Stored records
+++

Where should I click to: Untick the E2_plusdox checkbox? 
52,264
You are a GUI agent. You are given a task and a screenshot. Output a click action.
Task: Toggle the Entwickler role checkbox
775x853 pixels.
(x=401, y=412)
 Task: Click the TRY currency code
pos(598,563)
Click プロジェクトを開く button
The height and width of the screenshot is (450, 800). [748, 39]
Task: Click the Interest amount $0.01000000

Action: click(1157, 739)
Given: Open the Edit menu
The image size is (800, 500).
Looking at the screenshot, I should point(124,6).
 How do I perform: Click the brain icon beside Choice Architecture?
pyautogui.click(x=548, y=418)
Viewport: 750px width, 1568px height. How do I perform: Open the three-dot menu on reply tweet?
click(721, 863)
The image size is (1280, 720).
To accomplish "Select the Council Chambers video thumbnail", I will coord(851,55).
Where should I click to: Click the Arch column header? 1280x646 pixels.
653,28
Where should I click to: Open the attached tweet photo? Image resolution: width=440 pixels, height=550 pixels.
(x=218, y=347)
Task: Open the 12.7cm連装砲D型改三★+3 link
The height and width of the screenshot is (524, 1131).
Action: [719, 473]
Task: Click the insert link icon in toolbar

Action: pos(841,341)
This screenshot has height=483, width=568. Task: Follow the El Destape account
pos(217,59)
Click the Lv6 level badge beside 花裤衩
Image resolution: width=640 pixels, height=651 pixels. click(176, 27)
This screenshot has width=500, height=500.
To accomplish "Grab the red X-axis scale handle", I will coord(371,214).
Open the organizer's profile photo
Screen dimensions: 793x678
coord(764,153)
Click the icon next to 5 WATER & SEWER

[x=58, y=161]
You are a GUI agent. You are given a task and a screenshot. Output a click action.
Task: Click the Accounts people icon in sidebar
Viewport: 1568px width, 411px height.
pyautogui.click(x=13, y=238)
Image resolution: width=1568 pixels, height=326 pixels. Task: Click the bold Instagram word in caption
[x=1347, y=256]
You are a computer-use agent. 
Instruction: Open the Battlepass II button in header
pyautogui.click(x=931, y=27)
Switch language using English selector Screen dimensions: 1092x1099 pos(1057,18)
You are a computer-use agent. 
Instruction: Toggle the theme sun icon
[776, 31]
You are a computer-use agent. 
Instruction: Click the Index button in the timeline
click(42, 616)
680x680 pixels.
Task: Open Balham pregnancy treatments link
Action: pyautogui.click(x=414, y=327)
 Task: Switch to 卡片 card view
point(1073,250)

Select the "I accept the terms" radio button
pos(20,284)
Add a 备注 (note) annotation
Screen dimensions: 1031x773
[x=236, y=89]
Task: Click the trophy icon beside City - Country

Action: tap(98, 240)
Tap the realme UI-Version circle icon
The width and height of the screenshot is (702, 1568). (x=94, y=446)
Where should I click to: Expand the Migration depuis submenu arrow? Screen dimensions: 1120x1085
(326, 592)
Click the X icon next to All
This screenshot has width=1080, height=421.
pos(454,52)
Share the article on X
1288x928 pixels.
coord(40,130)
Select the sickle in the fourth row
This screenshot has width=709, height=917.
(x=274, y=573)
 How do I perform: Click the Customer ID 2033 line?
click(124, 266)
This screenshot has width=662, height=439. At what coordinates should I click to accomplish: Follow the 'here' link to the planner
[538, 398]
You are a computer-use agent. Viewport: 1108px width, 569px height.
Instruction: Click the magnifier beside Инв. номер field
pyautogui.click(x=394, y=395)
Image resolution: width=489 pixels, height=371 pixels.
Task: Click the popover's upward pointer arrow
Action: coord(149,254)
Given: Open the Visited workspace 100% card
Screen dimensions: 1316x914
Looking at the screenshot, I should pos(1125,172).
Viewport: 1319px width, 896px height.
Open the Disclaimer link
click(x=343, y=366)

+++

Task objective - Print the line containing "Given: Open the Visited workspace 100% card" and every line after it to the end of the records above, exactly as written, and nothing else.

Response box -
Given: Open the Visited workspace 100% card
Screen dimensions: 1316x914
Looking at the screenshot, I should pos(1125,172).
Viewport: 1319px width, 896px height.
Open the Disclaimer link
click(x=343, y=366)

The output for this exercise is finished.